Skip to main content
Version: Next

Databricks Deployment Guide

Production operating guide for the Databricks connector covering resilience tuning, Unity Catalog awareness, metrics, and observability. These features apply primarily to sql_warehouse mode unless noted otherwise.

Resilience Controls​

Retry and Concurrency Parameters​

When using mode: sql_warehouse, the following parameters control HTTP retry behavior and concurrency limits for the Databricks SQL Statements API.

ParameterTypeDefaultDescription
max_concurrent_requestsinteger8Maximum concurrent HTTP requests to the SQL Warehouse API.
http_max_retriesinteger3Maximum HTTP-level retries for transient failures (429, 5xx).
backoff_methodstringfibonacciBackoff strategy for transient HTTP retries: fibonacci or exponential.
statement_max_retriesinteger14Maximum poll retries when waiting for an async SQL statement to complete.
disable_on_permanent_errorbooleantruePermanently disable the connector on non-retryable errors (401, 403, 404).

Example​

catalogs:
- from: databricks:my_catalog
name: my_catalog
params:
databricks_endpoint: my-workspace.cloud.databricks.com
mode: sql_warehouse
databricks_sql_warehouse_id: abc123def456
databricks_client_id: ${env:DBX_CLIENT_ID}
databricks_client_secret: ${env:DBX_CLIENT_SECRET}
max_concurrent_requests: '4'
http_max_retries: '5'
backoff_method: exponential
statement_max_retries: '20'
disable_on_permanent_error: 'true'

Shared Concurrency Semaphore​

When multiple datasets or catalog-discovery paths target the same SQL Warehouse (same endpoint + sql_warehouse_id), a single concurrency semaphore is shared across all of them. The max_concurrent_requests limit is enforced globally for that warehouse, not per dataset or per catalog.

* _CHALLENGES_
**1)** Please reproduce everything in the Databricks deployment guide from "backoff_methodstringfibonacciBackoff strategy for" down to "(401, 403, 404).".
**2)** According to the Databricks deployment guide, which mode do its features primarily apply to?
**3)** In the Databricks deployment guide, why is the max_concurrent_requests limit enforced globally for a warehouse rather than per dataset or per catalog?
The data after this point is separate material, apart from the Databricks deployment guide.

* _SUPPLIED MATERIAL_
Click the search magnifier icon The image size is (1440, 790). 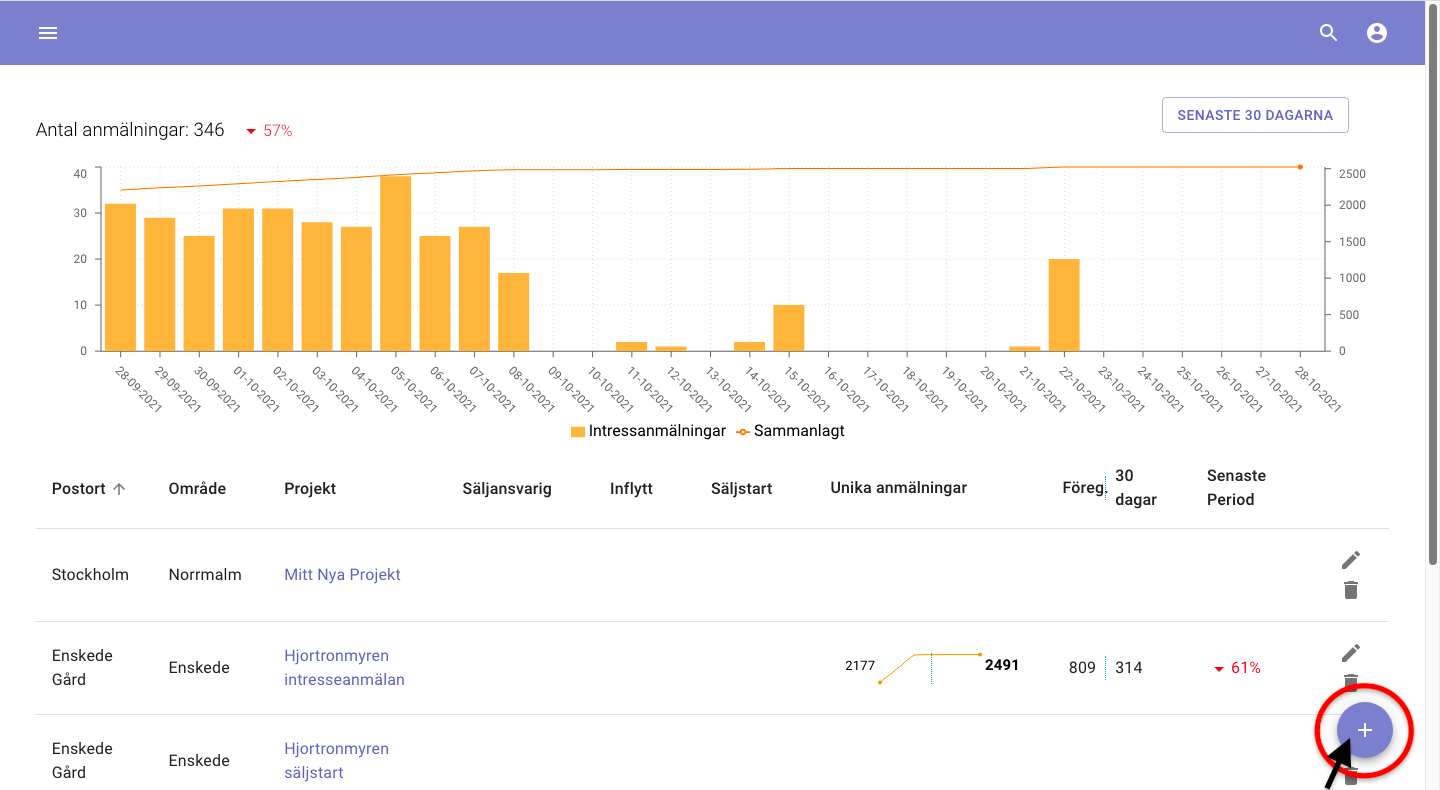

* _IN RESPONSE_
**1)**
backoff_methodstringfibonacciBackoff strategy for transient HTTP retries: fibonacci or exponential.
statement_max_retriesinteger14Maximum poll retries when waiting for an async SQL statement to complete.
disable_on_permanent_errorbooleantruePermanently disable the connector on non-retryable errors (401, 403, 404).

**2)** They apply primarily to sql_warehouse mode unless noted otherwise.

**3)** When multiple datasets or catalog-discovery paths target the same SQL Warehouse (the same endpoint and sql_warehouse_id), they all share a single concurrency semaphore. Because of that shared semaphore, the limit applies to the whole warehouse.